Do you recall how your interest in writing originated?

I think I was in kindergarten and my teacher gave me a pencil and taught me how to write my name. I haven't stopped since then.

Can you share a little of your current work with us?
I didn't have to say anything. Silvia already knew the only real man I'd ever be interested in. She also knew he was completely off limits.
So where did that leave me?
Right here. Smashed into a booth, three hundred and sixty five days away from the big three-oh, breathing in second-hand smoke and sipping shots with the people who were nearest and dearest to me in the whole wide world…the people from work.
I had just one word for that.

Is there anything you find particularly challenging in your writing?
Two things stand out as challenges. One…patience. I can't seem to find it in me to be patience with a single step in the process. And two…sleep. I don't sleep. When I'm on a creative roll I'm like a chick hopped up on three pots of coffee and bag of sugar. It's my natural propensity toward being high-strung. But I embrace it. I get a lot of work done that way.

Who is your favorite author and what is it that really strikes you about their work?
That's like asking me what my favorite color is…or my favorite day of the week (ok, that's easy…Tuesday, because I do karaoke on Tuesday) but my favorite author totally depends on what mood I'm in when I pick a book. My tastes run the gamut from Poe to Shakespeare to King and then take a turn at the corner of Twilight and Fifty Shades. It's all about the mood, baby.

Do you have to travel much concerning your book(s)?
I haven't flown since 1998 due to an overwhelming fear of heights that makes me certain my plane will crash. I also avoid escalators, open canyons, and high heels. I do get into cars from time to time and take long trips. I know this is silly because the odds of dying in a car crash are infinitely higher than dying on a plane, but phobias don't care about data, do they?

Who designed the covers?
Streetlight Graphics is doing my cover, and I can't wait to see it. Just a few weeks away now.

What was the hardest part of writing your book?
The hardest part of writing any book is just making yourself sit down and do it. Finding the inspiration and letting it take you down whatever path it feels like taking you. For me, I have to be in a good mood to write funny. Being sad is detrimental to the process. But luckily, I'm a fairly happy person. I try to see the positive in everything.

Did you learn anything from writing your book and what was it?
I learned that people have no idea what really goes on inside a bank. We really did talk about inappropriate stuff (sometimes just out of earshot of the customers) and went out for drinks almost every Friday night.

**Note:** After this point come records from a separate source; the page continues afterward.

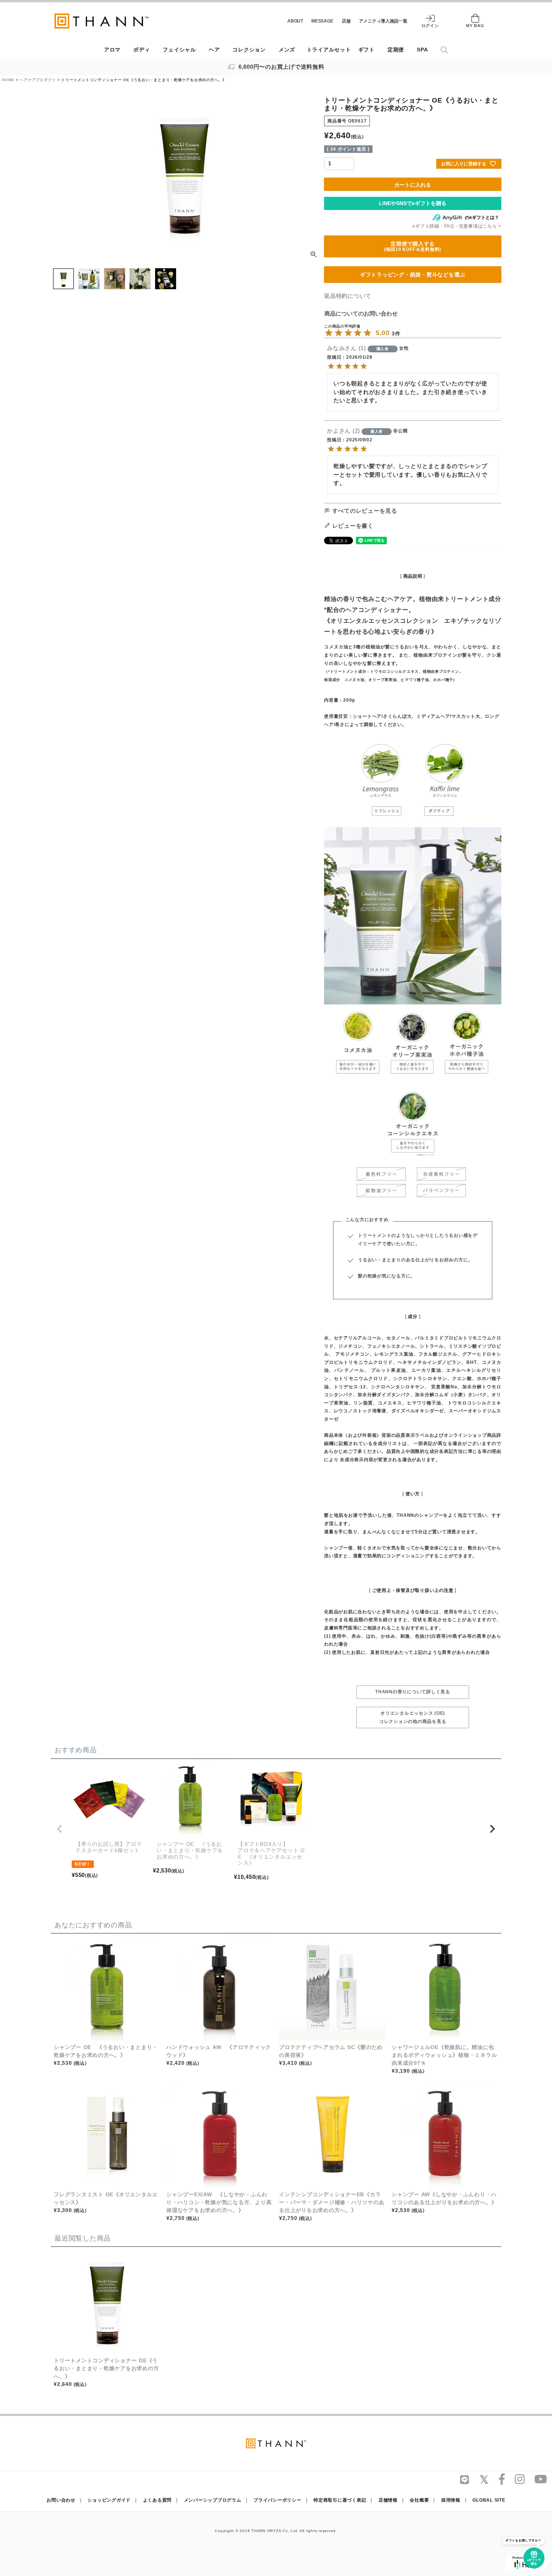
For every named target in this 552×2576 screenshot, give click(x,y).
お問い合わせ (61, 2500)
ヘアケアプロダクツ (38, 80)
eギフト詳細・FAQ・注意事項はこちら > (456, 226)
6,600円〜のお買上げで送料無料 (280, 66)
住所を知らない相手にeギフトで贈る (412, 203)
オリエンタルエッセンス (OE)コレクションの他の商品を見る (412, 1717)
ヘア (214, 50)
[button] (60, 1829)
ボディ (141, 50)
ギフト (366, 50)
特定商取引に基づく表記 (340, 2500)
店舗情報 (388, 2500)
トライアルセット (329, 50)
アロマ (112, 50)
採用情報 (450, 2500)
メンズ (287, 50)
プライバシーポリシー (277, 2500)
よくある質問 (157, 2500)
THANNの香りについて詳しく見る (412, 1691)
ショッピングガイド (109, 2500)
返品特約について (347, 296)
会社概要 (419, 2500)
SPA (422, 50)
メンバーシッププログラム (212, 2500)
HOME (8, 80)
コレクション (249, 50)
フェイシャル (179, 50)
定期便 (396, 50)
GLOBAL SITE (488, 2500)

Do you have any advice for other writers?
I'll give you the same advice my dad gave me, what seems like, a million years ago. Writers write. That's what we do. If you want to be a writer, sit your ass down at a computer, or a notebook, or a damn napkin and start writing. That's it. Just write something.

Do you have anything specific that you want to say to your readers?
Let me entertain you. Just hop on and enjoy the ride. I'm writing this stuff for you. Without you, it's just a bunch of words on a page.